Published online by Cambridge University Press: 28 March 2008
THE PALAEO-ECOLOGY OF THE AFRICAN CONTINENT
Although the ancient Egyptians explored the northern part of Africa and traded with West Africa, knowledge of the interior of the continent was scanty. The Greek school at Alexandria gathered important records and it was there that Eratosthenes, about 2000 BC, made the first scientific measurement of the circumference of the earth. It was also in Alexandria that Ptolemy, around AD 150, developed his famous map of the known world, although it has survived only in Arabic and mediaeval versions of his Geographia. Ptolemy's map served as the base for the Arab explorers of the seventh to fourteenth centuries and was modified during the fifteenth and sixteenth centuries as the whole southern coastline became defined. However, details shown in the interior in these early maps are highly speculative and it was not until the middle of the last century that scientific exploration began to reveal a true picture of the interior.
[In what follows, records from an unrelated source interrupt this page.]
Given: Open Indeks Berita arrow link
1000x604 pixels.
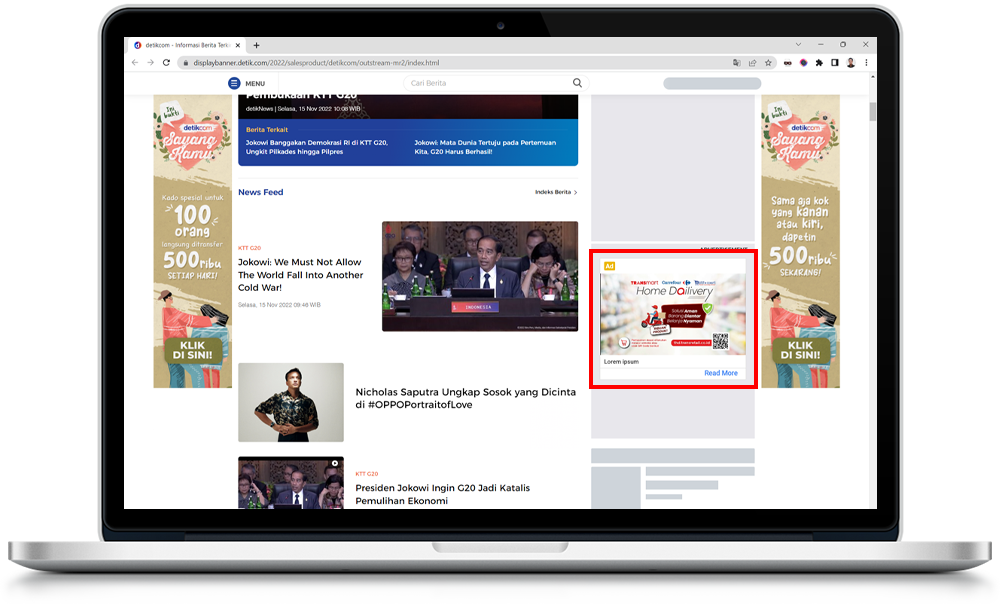Looking at the screenshot, I should (556, 192).
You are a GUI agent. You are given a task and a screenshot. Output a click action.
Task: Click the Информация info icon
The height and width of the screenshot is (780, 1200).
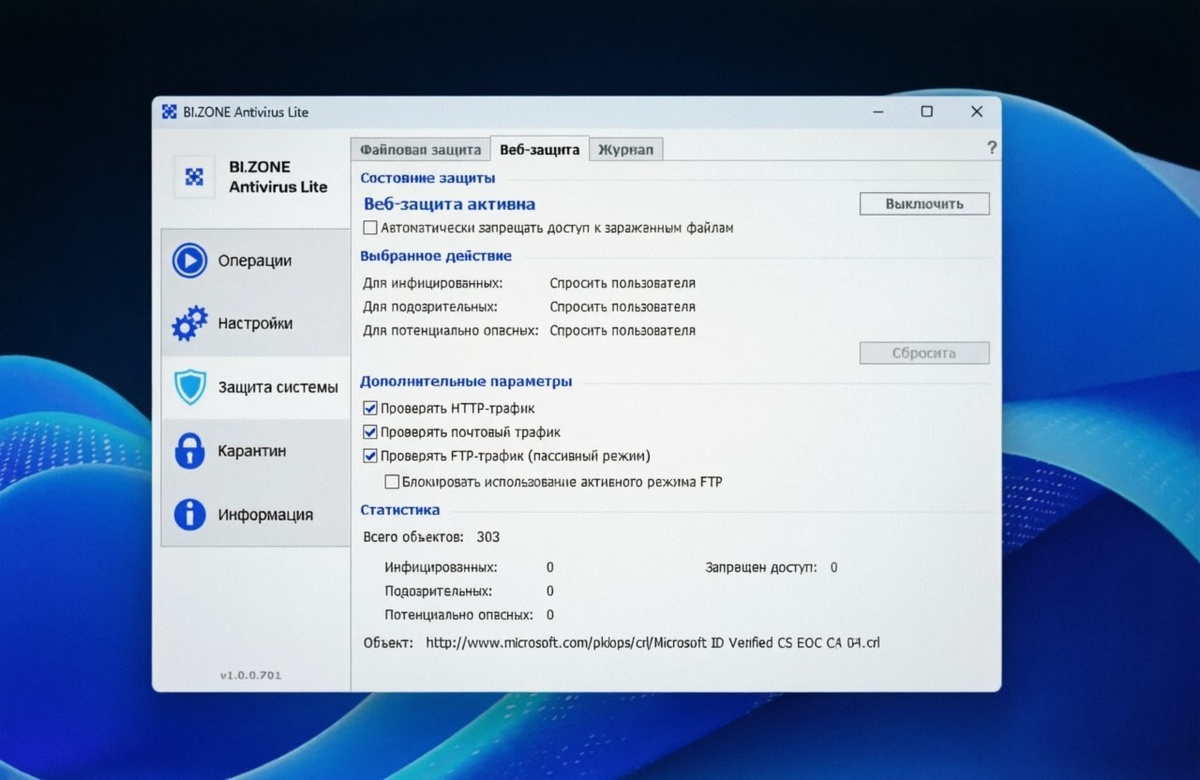(x=189, y=514)
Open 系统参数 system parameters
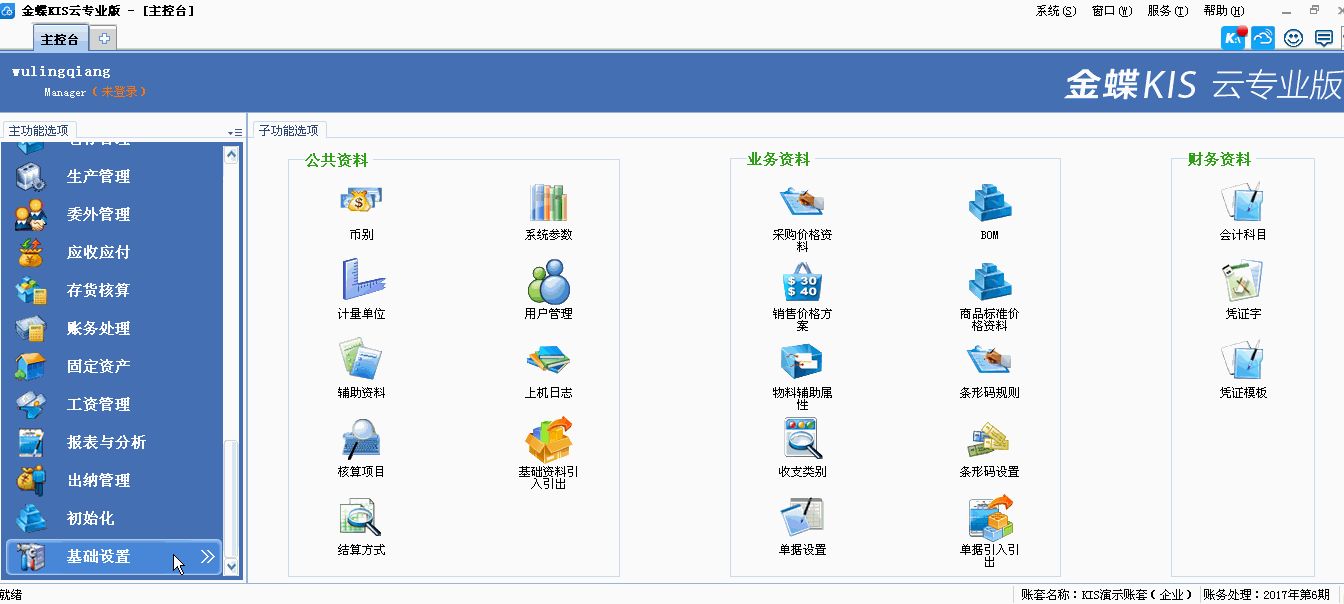 (548, 204)
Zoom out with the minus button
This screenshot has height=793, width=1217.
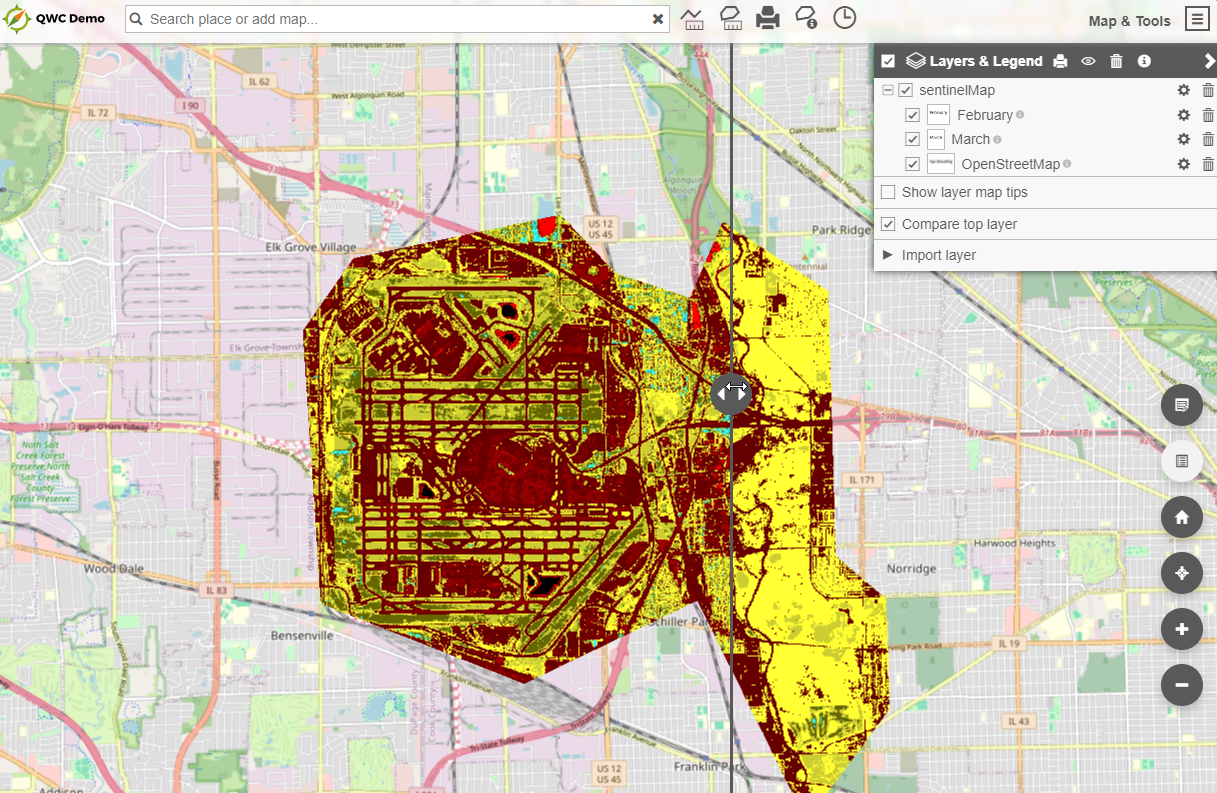[x=1181, y=685]
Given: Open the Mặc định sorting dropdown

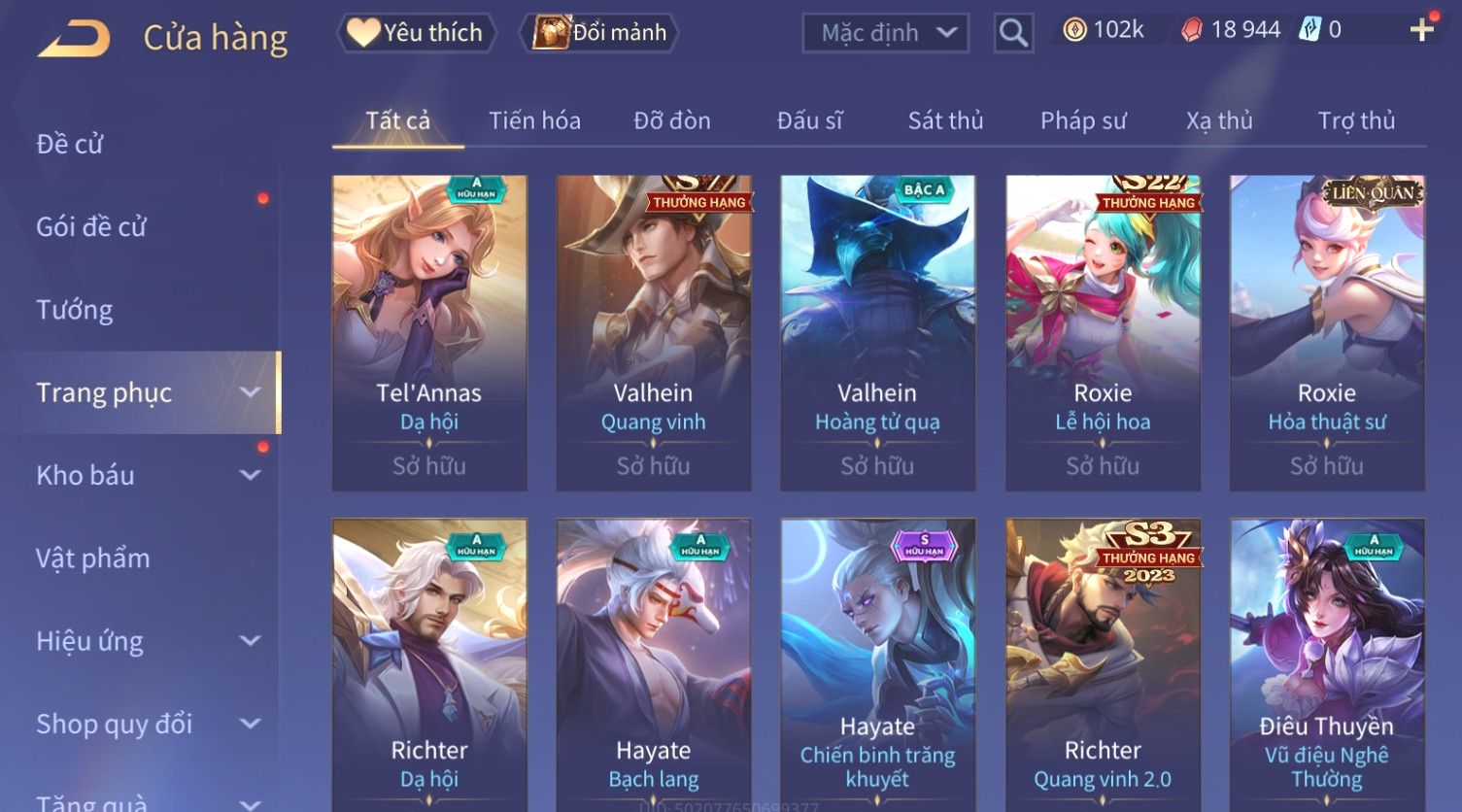Looking at the screenshot, I should [886, 34].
The growth of cartography is conveniently considered in Tooley and Bricker (1969) and the progress of exploration presented in maps by Fage (1963). Even in the final decades of the nineteenth century, large areas of the continent were almost unknown and in his classic Das Antlitz der Erde Suess (1885—1901) drew heavily on travellers' reports for the geology of some portions of the continent and had to omit many regions for lack of data. The first government geological survey was only established in 1895 (at the Cape), but mineral exploration led to rapid growth of geological knowledge and the 1920s saw the appearance of several important regional studies, such as Gregory (1921) on East Africa and the rift valleys, du Toit (1926) on South Africa, and the first systematic geology of the whole continent by Krenkel (1925, 1928).